TASK PROMPT ->
Lines with the word "will" are the ones wanted. Copy each of them from the entries below.

(PROVIDED MATERIAL)

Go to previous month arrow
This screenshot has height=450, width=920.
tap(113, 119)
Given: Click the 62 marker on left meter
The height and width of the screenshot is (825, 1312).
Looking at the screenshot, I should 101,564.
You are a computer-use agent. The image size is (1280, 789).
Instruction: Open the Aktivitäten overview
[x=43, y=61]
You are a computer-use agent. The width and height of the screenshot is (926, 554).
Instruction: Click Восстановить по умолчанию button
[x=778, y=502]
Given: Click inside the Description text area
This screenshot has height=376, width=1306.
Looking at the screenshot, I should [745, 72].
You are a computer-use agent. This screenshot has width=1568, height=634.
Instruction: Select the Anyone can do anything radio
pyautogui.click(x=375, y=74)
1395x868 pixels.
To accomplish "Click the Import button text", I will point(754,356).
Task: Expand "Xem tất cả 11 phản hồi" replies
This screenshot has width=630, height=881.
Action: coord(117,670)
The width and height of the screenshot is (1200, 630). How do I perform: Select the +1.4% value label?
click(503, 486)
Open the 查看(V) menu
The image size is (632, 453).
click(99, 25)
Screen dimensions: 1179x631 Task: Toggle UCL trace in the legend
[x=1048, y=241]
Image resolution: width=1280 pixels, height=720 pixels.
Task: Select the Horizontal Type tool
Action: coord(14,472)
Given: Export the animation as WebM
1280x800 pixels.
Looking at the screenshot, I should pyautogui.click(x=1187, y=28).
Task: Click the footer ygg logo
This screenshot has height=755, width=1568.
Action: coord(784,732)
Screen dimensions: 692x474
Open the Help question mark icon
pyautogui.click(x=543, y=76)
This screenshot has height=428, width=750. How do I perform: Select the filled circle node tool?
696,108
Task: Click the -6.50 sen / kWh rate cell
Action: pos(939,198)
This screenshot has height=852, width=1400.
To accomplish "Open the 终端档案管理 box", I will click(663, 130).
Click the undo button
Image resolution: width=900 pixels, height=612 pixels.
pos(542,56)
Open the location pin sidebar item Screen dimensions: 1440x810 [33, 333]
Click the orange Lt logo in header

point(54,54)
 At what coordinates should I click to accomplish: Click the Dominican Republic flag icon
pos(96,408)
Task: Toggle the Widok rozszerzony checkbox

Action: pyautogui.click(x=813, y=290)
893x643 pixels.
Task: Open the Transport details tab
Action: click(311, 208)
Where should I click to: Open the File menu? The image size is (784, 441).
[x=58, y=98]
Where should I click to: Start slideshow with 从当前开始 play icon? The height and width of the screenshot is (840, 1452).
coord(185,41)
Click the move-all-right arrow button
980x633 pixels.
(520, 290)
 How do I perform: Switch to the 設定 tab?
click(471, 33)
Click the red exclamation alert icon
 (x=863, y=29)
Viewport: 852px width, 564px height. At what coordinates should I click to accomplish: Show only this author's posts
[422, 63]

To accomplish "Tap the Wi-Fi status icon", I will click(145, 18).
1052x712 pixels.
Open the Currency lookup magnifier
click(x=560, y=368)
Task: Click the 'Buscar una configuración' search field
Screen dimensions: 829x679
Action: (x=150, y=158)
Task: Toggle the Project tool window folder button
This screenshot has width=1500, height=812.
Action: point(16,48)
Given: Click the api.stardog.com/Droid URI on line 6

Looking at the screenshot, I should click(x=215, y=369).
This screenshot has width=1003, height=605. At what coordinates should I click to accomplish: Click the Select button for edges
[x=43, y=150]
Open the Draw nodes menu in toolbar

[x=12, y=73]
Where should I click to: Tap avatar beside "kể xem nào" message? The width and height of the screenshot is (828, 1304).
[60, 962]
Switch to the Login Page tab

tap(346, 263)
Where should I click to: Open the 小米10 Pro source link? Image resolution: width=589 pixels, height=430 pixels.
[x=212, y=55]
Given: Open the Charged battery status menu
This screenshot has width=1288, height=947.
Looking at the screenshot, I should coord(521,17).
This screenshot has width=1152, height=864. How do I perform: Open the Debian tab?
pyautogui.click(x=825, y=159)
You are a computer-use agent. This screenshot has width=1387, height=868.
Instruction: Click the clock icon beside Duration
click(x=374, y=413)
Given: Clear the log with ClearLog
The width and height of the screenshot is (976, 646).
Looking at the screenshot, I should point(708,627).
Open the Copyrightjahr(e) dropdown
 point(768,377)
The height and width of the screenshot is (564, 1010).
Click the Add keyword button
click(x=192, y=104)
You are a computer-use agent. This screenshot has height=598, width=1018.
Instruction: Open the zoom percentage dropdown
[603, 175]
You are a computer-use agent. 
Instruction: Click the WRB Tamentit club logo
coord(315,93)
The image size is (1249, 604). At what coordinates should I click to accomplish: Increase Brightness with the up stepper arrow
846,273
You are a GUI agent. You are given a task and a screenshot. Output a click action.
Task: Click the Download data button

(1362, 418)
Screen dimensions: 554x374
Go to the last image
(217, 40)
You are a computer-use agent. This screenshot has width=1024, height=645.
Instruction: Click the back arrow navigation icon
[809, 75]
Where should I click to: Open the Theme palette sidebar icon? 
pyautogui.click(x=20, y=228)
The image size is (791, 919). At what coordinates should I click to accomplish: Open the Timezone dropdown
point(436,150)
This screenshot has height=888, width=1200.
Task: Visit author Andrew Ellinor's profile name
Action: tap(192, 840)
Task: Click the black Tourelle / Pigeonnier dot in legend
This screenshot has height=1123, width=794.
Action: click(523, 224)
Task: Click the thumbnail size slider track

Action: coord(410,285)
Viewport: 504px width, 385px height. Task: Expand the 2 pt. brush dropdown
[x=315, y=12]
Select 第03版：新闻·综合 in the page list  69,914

(End PROVIDED MATERIAL)

ANSWER SECTION ->
To accomplish "Click the Import button text", I will point(754,356).
To accomplish "Open the 终端档案管理 box", I will click(663, 130).
To accomplish "Tap the Wi-Fi status icon", I will click(145, 18).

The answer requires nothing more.